In the early 1970s, he joined the Informations et Correspondances Ouvrières (ICO) group, which used to publish the bulletin of the same name. When this latter terminated its activity, he co-founded the periodical Lanterne noire (1974–1978) together with various anarchist militants from the Mouvement du 22 Mars and the editorial staff of Noir et Rouge (1955–1970).
In the meantime, his collaboration with the Italian movement strengthened, in particular with the group around the Centro Studi Libertari/Giuseppe Pinelli Archive in Milan. He took part in their first international conference organised in 1976 to mark the centenary of the death of Bakunin. Both Eduardo and Heloisa joined the editorial group of Volontà in 1980 until the closure of the journal in 1996.

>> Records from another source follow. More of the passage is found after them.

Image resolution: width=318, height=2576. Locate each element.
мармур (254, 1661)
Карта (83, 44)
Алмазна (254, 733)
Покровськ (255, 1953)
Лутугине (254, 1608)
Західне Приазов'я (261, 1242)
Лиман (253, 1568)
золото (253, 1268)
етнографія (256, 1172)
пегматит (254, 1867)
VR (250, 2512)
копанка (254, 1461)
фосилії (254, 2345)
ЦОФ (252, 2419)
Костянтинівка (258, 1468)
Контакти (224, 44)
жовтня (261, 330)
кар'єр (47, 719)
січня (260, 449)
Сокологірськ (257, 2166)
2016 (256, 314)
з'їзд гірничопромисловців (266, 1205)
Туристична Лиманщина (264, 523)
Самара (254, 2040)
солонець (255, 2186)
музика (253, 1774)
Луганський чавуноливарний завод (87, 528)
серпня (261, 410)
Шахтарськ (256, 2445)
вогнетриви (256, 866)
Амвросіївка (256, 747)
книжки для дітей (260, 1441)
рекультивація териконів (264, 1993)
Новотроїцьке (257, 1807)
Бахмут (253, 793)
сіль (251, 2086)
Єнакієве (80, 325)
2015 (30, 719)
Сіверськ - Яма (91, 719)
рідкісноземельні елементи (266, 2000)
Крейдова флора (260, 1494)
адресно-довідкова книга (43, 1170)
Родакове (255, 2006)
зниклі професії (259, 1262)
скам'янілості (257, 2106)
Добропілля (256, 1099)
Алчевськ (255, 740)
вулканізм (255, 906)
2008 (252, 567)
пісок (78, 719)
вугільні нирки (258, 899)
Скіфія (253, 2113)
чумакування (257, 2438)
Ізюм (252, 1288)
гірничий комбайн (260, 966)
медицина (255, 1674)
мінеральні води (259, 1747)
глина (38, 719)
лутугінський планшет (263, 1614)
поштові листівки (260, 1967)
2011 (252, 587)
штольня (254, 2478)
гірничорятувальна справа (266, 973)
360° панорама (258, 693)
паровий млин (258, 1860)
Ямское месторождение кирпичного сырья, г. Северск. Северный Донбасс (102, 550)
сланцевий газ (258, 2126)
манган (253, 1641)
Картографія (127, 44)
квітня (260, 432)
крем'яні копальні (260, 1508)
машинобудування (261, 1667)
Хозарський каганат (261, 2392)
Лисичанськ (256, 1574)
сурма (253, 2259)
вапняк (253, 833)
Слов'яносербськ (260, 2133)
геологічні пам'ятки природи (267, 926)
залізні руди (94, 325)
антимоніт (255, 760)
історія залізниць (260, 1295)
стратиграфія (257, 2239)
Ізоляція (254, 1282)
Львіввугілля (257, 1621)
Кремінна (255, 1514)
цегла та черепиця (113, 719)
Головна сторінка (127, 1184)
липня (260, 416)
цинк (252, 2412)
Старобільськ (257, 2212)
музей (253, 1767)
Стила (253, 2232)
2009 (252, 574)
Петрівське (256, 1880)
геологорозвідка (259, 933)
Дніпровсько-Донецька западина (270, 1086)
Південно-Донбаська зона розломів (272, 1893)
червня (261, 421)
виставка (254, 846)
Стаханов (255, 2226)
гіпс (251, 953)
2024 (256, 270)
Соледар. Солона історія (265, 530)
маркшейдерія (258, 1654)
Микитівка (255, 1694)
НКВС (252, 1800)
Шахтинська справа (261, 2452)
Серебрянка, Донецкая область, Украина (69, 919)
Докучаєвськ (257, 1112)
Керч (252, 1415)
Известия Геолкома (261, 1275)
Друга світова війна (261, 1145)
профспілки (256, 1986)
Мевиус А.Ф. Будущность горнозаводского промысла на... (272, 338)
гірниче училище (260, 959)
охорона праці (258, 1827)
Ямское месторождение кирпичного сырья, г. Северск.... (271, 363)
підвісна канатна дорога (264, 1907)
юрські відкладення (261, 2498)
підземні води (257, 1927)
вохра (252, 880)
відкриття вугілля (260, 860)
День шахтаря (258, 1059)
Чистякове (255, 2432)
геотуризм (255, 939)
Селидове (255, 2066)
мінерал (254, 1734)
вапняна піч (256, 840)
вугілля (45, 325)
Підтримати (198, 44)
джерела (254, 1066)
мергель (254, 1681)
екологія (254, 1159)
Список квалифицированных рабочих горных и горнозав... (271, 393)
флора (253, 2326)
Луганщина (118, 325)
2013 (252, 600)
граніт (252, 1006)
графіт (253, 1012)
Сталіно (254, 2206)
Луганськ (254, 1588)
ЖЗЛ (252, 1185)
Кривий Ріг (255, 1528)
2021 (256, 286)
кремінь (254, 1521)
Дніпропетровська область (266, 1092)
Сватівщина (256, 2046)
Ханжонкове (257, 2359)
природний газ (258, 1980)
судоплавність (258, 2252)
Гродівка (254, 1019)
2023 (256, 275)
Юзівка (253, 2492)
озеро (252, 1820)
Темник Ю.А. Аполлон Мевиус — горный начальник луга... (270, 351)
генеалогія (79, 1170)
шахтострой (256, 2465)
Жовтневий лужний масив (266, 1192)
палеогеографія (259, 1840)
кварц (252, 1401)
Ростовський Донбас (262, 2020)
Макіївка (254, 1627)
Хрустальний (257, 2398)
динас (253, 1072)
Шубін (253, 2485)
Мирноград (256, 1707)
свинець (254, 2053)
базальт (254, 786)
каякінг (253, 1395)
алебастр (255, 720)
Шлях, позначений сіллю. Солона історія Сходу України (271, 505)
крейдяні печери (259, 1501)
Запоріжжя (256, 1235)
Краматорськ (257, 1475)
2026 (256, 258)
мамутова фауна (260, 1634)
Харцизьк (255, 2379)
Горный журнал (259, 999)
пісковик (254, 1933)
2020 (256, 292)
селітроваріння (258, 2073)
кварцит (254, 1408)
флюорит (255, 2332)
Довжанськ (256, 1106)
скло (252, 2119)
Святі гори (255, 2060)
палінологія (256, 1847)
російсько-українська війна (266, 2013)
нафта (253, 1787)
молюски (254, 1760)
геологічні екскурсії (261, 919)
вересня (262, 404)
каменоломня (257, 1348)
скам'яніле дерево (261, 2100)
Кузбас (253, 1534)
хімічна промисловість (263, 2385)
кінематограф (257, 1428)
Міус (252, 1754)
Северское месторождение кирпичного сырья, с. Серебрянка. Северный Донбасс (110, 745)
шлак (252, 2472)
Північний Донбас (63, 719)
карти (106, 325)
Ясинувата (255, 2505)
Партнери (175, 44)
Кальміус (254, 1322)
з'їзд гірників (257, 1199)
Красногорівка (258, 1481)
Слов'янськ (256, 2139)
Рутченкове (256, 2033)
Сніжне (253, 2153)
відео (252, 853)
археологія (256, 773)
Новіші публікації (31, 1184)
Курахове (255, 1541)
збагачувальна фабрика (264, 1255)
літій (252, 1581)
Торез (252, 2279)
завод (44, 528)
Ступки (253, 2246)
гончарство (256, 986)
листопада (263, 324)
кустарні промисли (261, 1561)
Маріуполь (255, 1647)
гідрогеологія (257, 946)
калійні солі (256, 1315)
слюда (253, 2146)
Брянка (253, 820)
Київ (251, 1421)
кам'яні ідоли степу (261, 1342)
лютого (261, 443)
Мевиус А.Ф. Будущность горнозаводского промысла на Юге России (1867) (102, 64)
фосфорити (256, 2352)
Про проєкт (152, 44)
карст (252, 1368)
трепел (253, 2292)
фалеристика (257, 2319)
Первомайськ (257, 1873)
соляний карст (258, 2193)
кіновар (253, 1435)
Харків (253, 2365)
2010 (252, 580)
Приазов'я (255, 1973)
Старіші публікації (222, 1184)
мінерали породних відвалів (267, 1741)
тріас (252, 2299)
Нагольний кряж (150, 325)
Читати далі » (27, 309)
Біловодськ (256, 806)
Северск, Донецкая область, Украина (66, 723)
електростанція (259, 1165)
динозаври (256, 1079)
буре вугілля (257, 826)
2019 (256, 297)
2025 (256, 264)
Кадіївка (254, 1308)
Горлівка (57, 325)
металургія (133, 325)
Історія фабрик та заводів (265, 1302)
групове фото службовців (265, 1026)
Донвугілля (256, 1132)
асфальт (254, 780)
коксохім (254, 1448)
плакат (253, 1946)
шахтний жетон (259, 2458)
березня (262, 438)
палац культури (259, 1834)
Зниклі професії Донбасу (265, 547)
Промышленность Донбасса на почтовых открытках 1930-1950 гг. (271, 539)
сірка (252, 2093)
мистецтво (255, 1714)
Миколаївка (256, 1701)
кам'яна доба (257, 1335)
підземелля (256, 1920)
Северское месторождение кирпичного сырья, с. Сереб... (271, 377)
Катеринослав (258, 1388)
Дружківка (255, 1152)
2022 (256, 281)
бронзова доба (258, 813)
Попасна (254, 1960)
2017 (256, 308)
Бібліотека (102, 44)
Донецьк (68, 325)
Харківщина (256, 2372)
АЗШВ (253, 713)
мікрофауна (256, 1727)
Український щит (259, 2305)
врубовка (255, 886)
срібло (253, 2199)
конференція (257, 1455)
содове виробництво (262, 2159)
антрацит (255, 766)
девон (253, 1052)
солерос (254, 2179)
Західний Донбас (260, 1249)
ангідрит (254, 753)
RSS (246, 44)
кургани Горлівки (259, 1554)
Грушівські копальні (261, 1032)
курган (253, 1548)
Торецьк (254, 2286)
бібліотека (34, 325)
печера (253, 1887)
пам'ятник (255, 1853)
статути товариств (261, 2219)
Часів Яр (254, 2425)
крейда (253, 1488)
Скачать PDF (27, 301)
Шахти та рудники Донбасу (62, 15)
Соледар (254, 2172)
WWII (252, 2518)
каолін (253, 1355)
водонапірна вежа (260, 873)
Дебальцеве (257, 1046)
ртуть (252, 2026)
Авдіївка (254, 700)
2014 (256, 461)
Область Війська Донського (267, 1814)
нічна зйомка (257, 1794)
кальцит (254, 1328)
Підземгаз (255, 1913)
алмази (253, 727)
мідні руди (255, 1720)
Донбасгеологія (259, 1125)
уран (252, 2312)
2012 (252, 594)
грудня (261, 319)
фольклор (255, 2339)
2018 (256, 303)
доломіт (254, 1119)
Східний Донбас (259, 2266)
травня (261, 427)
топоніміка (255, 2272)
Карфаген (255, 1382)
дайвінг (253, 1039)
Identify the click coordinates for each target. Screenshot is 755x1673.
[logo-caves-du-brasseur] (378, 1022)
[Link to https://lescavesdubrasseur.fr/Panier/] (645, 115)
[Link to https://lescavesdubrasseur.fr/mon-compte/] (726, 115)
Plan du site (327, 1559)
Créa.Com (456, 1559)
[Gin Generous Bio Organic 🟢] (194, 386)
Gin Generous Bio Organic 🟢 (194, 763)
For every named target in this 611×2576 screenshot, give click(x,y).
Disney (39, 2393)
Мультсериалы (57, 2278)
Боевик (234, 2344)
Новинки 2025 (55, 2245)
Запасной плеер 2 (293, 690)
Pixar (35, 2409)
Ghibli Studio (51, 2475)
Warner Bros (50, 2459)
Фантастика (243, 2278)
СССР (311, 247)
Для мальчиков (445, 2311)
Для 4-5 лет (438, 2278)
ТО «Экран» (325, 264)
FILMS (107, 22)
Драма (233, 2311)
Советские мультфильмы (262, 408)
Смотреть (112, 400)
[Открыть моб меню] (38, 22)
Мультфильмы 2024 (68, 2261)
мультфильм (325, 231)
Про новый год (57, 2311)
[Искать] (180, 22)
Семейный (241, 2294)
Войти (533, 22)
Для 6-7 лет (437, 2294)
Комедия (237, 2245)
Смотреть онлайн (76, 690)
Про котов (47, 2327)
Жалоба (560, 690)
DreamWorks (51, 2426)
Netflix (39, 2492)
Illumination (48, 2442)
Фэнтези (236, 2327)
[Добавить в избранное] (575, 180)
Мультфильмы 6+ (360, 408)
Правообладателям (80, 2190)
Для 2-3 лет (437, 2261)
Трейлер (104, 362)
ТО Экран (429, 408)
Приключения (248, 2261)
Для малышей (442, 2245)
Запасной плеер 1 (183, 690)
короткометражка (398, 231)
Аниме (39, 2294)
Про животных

Eduardo also engaged in an intense activity as an essayist that led him to write about twenty political books (translated into various languages), accompanied by a more strictly psychoanalytic production. As a member of the French CNT [Confédération Nationale du Travail], he edited the CNT- RP editions for a period and above all he was one of the founders, in 1997, of the French anarchist journal Réfractions, of which he remained one of the main editors until his death.
After a short illness, he died in Paris on 13 March 2018. The funeral ceremony held at the Père-Lachaise cemetery on 19 March saw a large participation of anarchists from various countries, especially from the Latin world, who recognised him as one of the more consistent and refined anarchist thinkers of the last decades.